[Stored data entries]

------------------------

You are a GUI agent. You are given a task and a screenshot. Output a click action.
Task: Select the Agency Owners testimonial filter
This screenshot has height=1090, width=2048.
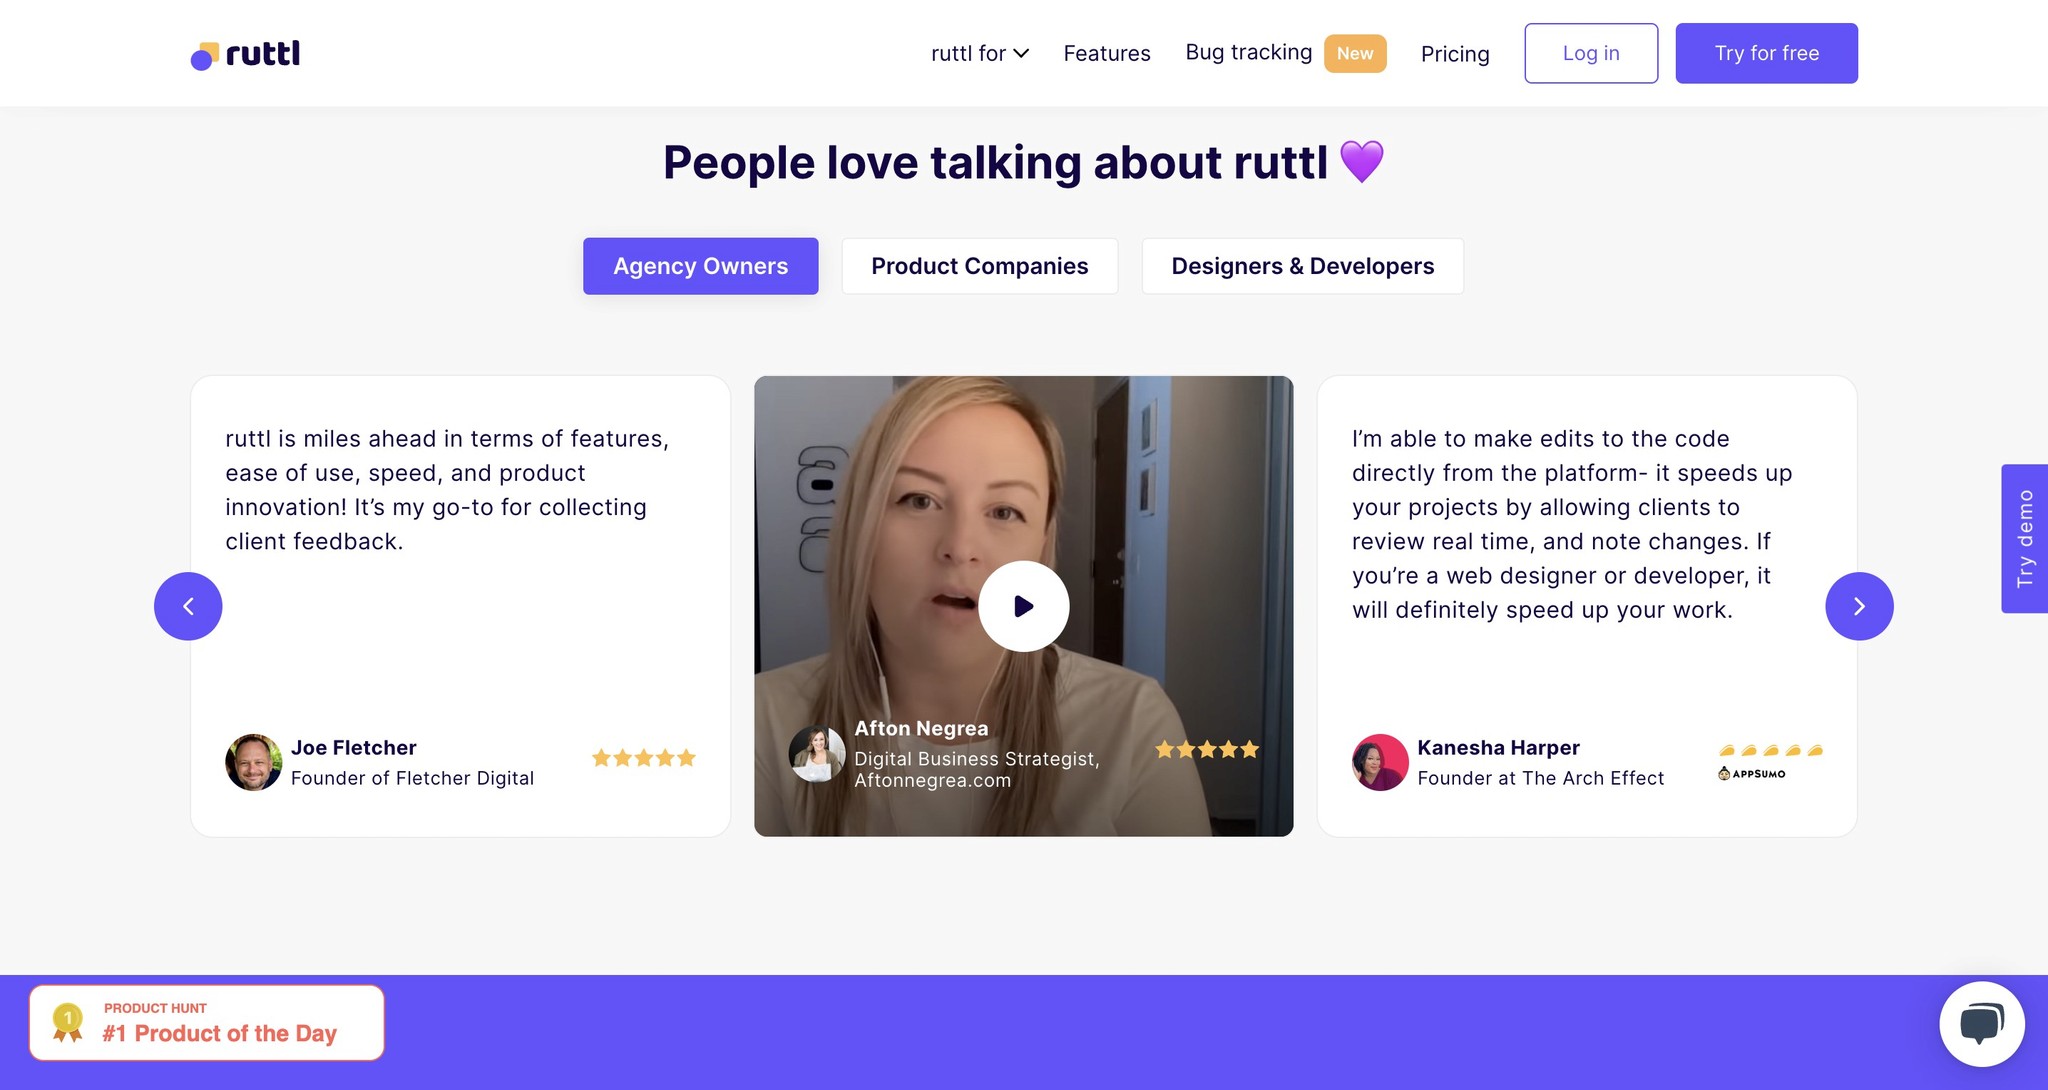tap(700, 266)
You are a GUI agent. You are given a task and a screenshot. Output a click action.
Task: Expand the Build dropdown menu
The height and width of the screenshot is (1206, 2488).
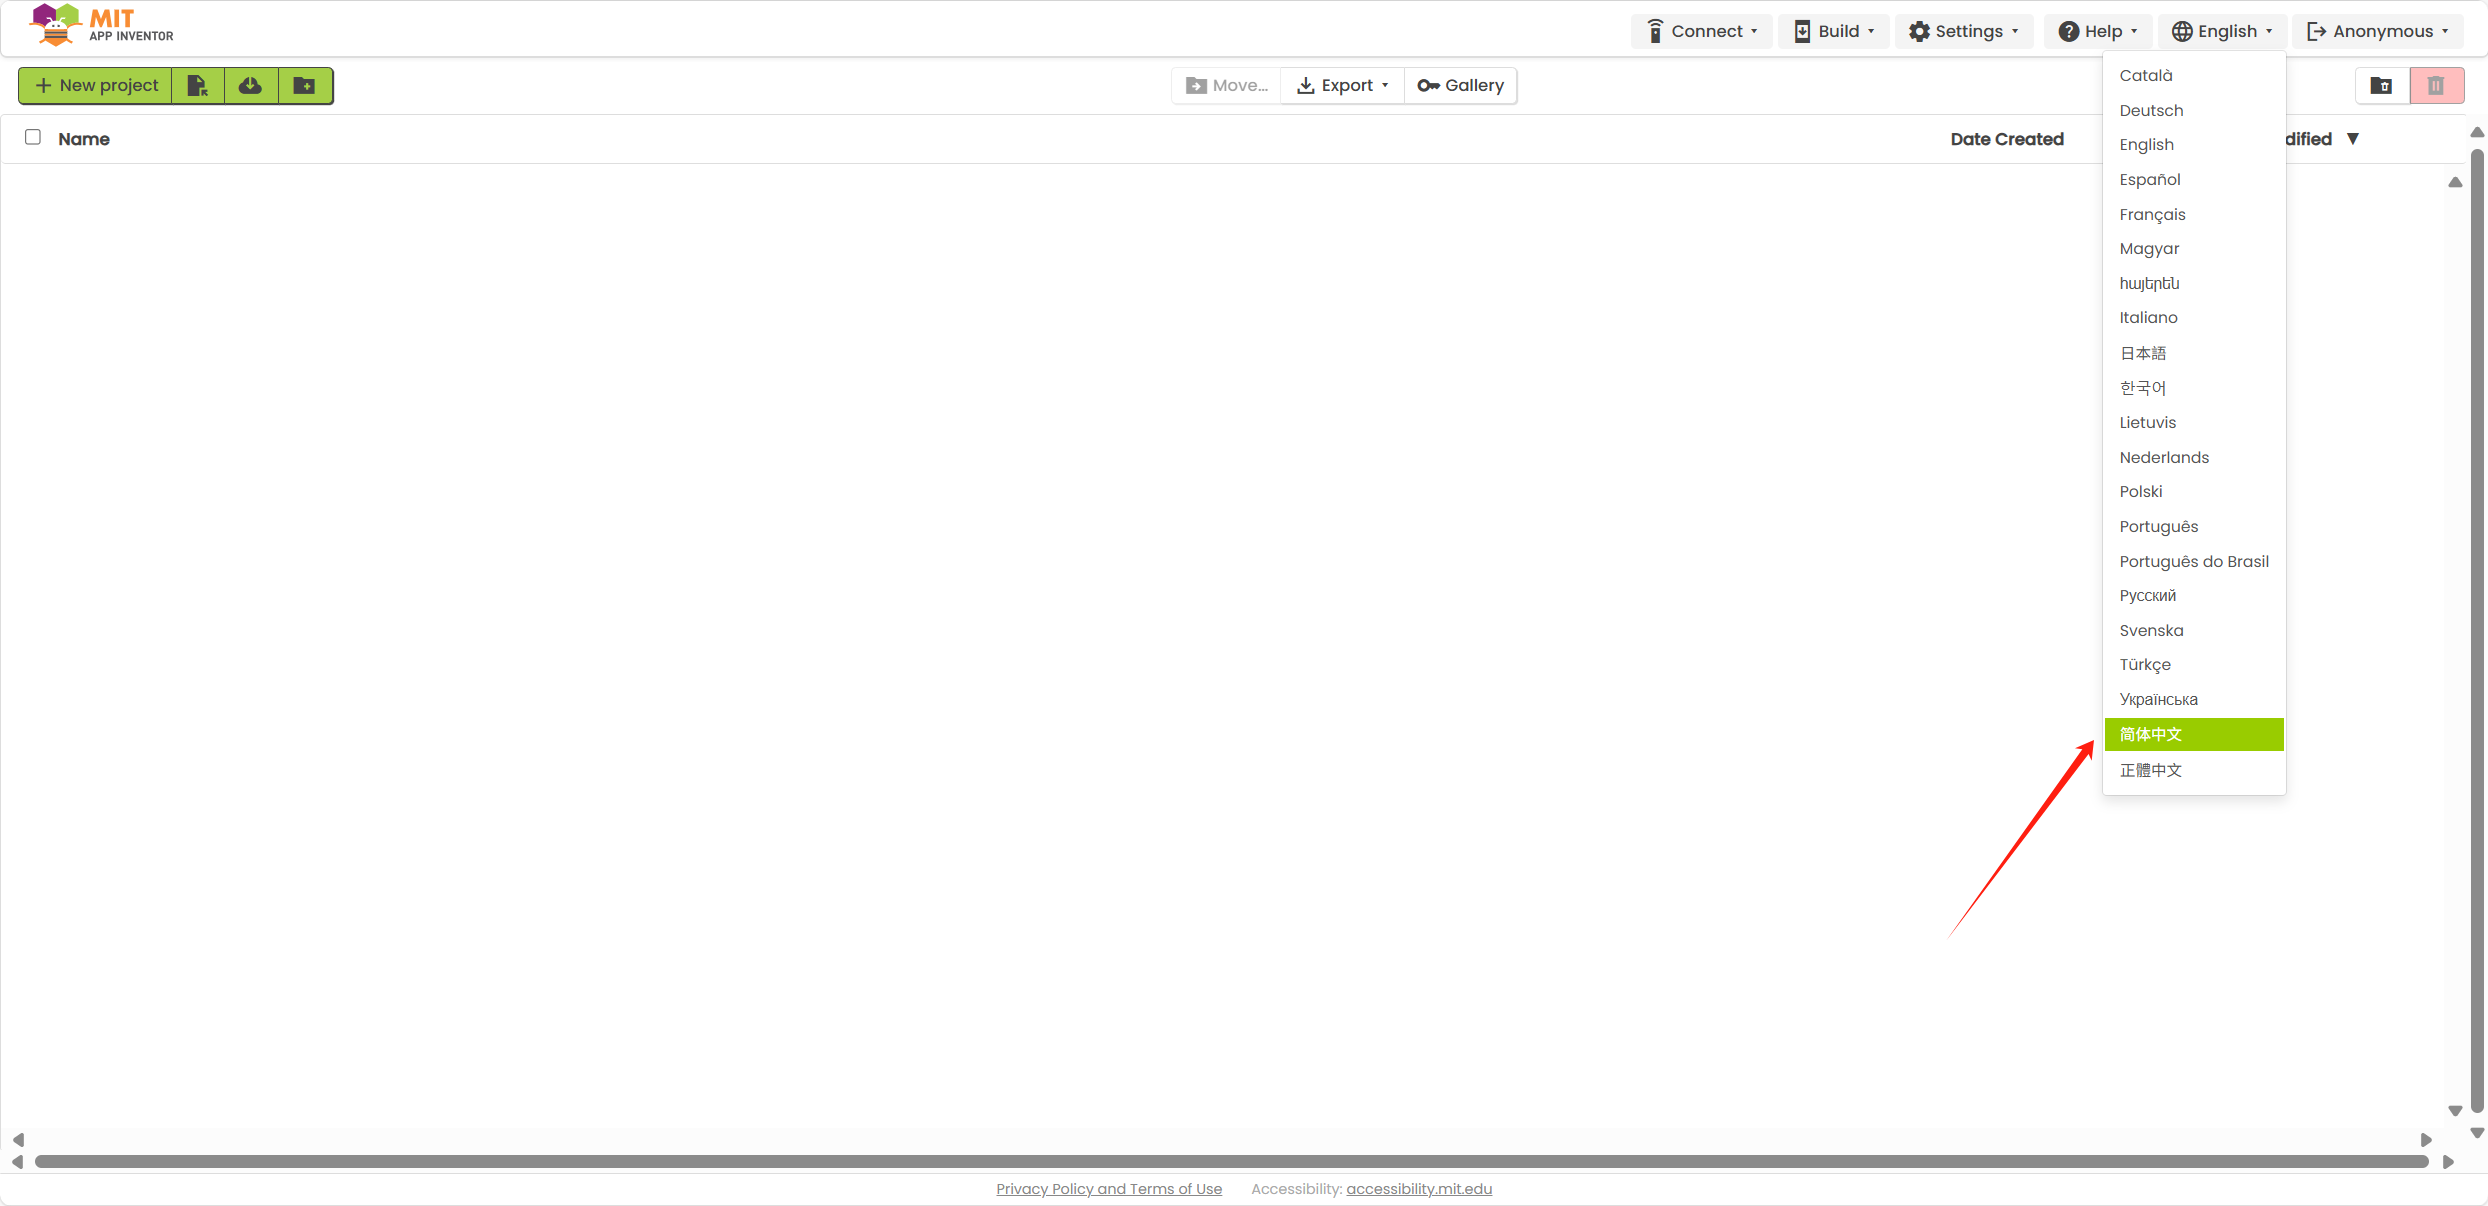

------------------------

## THE TASK
Would you output each entry exactly and leave the pictures behind?

## TASK OUTPUT
You are a GUI agent. You are given a task and a screenshot. Output a click action.
Task: Select the Agency Owners testimonial filter
This screenshot has height=1090, width=2048.
tap(700, 266)
You are a GUI agent. You are given a task and a screenshot. Output a click action.
Task: Expand the Build dropdown menu
The height and width of the screenshot is (1206, 2488).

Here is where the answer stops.